Sin embargo, la gobernanza de la financiación de medicamentos concentra los reparos más intensos del documento. AES sostiene que el proyecto prevé “una organización administrativa altamente inadecuada”, que “no refuerza el liderazgo del Ministerio de Sanidad” y que plantea una estructura “innecesaria e ineficaz” de órganos colegiados “casi asamblearios”.
La asociación llega a cuestionar el ajuste del modelo planteado en el RD al reparto constitucional de competencias entre Estado y comunidades autónomas. En sus alegaciones, considera “dudoso” que el proyecto encaje plenamente en el orden constitucional de distribución competencial cuando permite que las comunidades autónomas participen en la la Comisión Interministerial de Precios de los Medicamentos (CIPM), en la fase de adopción de decisiones concretas sobre expedientes individualizados y productos específicos.
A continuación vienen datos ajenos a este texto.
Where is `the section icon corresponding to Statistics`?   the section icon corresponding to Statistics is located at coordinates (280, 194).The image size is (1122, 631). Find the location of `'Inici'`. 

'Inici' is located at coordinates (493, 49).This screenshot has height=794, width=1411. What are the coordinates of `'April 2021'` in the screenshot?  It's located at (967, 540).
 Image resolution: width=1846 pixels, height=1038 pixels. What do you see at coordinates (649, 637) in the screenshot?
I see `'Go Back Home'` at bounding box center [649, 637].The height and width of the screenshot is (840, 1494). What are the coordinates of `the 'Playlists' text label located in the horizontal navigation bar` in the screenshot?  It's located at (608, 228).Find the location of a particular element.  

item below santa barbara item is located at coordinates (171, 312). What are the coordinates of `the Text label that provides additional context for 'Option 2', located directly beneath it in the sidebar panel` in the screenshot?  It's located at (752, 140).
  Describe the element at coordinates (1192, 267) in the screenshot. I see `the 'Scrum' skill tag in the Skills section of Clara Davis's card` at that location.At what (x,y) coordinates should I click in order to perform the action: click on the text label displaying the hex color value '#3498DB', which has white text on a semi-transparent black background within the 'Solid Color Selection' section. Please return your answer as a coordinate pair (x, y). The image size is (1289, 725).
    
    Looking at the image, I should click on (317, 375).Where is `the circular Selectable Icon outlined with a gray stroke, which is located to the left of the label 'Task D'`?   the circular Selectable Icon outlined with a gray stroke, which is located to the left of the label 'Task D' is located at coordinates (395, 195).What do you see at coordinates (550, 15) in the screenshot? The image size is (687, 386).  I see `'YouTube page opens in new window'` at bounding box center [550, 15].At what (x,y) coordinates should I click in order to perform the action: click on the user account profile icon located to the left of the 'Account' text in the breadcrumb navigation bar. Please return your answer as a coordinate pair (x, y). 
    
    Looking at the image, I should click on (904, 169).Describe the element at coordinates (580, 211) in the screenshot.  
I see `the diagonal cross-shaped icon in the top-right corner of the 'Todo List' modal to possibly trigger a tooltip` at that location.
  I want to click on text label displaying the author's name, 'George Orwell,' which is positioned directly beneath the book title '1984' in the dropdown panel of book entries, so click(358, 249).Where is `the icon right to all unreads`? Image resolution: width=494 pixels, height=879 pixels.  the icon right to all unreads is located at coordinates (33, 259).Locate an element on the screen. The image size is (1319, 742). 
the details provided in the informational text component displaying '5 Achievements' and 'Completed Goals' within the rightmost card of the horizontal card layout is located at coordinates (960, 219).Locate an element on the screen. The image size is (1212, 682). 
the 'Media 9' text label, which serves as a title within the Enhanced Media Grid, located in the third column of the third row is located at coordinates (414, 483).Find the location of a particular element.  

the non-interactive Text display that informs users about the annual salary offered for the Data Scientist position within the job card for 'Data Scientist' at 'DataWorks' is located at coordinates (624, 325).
AES utiliza una formulación especialmente crítica al afirmar que este modelo “no es acorde con la concepción, como mucho federal, de nuestro bloque de la Constitución”, sino con “una visión confederal que es ajena al mismo”. La organización no declara que el proyecto sea contrario al orden constitucional, pero sí advierte de que la intervención autonómica en decisiones sobre medicamentos concretos puede desbordar el papel que corresponde a las comunidades en la gestión de la prestación.
La asociación no propone excluirlas del proceso. Al contrario, defiende que debe garantizarse su participación y que las decisiones no pueden adoptarse “a sus espaldas”, ni ignorar sus responsabilidades presupuestarias y de gestión. Pero esa participación debe articularse sin “invadir las competencias del Estado ni perjudicar el liderazgo del Ministerio de Sanidad”.
Decisión estatal y participación autonómica
La diferencia está en la forma de esa participación. AES defiende que la responsabilidad última sobre las decisiones de precio y financiación debe corresponder al Ministerio de Sanidad y que las decisiones sobre precios industriales máximos “deben residir en el Ministerio, y no en la CIPM”.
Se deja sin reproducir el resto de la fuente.